During the Imperial storyline, Triton is revealed to have survived. He witnesses Black Bolt banish Maximus.

==Powers and abilities==
Triton is a member of the Inhuman race, artificially mutated by the Terrigen Mist, giving him scaly greenish skin, a small dorsal fin running from the base of the skull to the forehead, membranous fins extending from his temples, and webbing between his toes and between his fingers. Triton is able to breathe water, to swim at great speeds, and to withstand the pressures of the deep sea. He cannot naturally breathe air and needs near-constant contact with water to survive, and cannot exist out of water without artificial aids. His resistance to deep sea pressure also gives him superhuman strength and speed underwater. He has the ability to survive underwater indefinitely, and the ability to withstand the temperature and pressure of ocean depths. His vision is more sensitive to the green portion of the visible spectrum, enabling him to see in relatively dark ocean depths.

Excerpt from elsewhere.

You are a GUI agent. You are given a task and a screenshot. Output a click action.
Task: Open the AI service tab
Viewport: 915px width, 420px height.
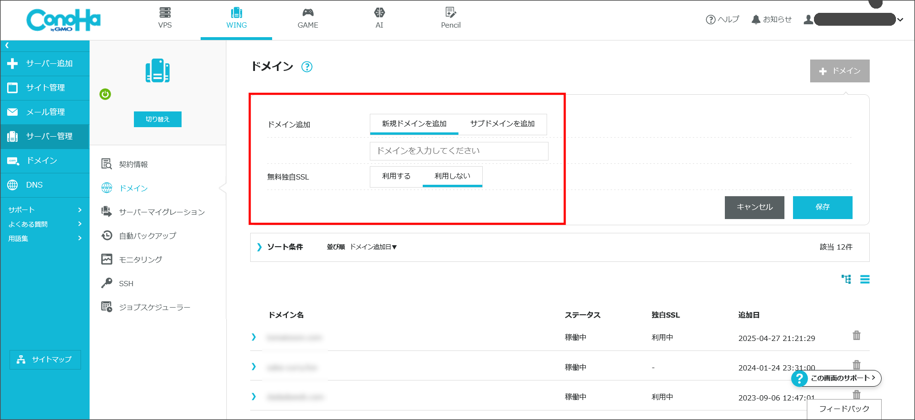click(379, 19)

Triton has undergone basic Inhuman royal militia training. When on land, Triton employs a water circulation system consisting of lengths of plastic tubing which run along his torso and limbs, maintaining a constant mist of water and providing a supply of fresh water to his gills.
== Reception ==
=== Accolades ===
- In 2020, Comic Book Resources (CBR) ranked Triton 17th in their "20 Most Powerful Inhumans" list.
- In 2021, Screen Rant included Triton in their "10 Most Powerful Members Of Marvel's Inhumans" list.
- In 2022, CBR ranked Triton 7th in their "10 Inhumans Who Should Join The Avengers" list.
- In 2022, Screen Rant ranked Triton 8th in their "Marvel's 10 Most Powerful Aquatic Characters" list.

==Other versions==
Various alternate universe versions of Triton have appeared throughout the character's publication history. In the series Earth X, Triton possesses a serpentine, merman-like appearance. Triserinak, a composite character based on Triton, Karnak, and DC Comics character Serifan, appears in the Amalgam Comics universe.

== In other media ==

Character poster of Mike Moh as Triton for the television series, Inhumans.

===Television===
- Triton appears in Fantastic Four, voiced initially by Rocky Carroll and subsequently by Mark Hamill. This version only breathes water to survive, until it receives respiratory equipment created by Maximus.
- Triton appears in the Hulk and the Agents of S.M.A.S.H. episode "Inhuman Nature", voiced by James Arnold Taylor. This version does not require water to survive.
- Triton appears in Ultimate Spider-Man, voiced again by James Arnold Taylor. This version is an exchange student at the S.H.I.E.L.D. Academy.
- Triton makes a non-speaking cameo appearance in the Guardians of the Galaxy episode "Crystal Blue Persuasion".
- Triton makes a non-speaking cameo appearance in the Avengers Assemble episode "The Inhuman Condition".

- Triton appears in Inhumans, portrayed by Mike Moh.
- Triton appears in Marvel Future Avengers, voiced by Hiroyuki Yoshino in Japanese and Michael Sinterniklaas in English.

===Video games===
- Triton appears as a non-playable character in Marvel: Ultimate Alliance, voiced by Tom Kane.
- Triton appears in Marvel Avengers Academy.
- Triton appears as a playable character in Lego Marvel Super Heroes 2.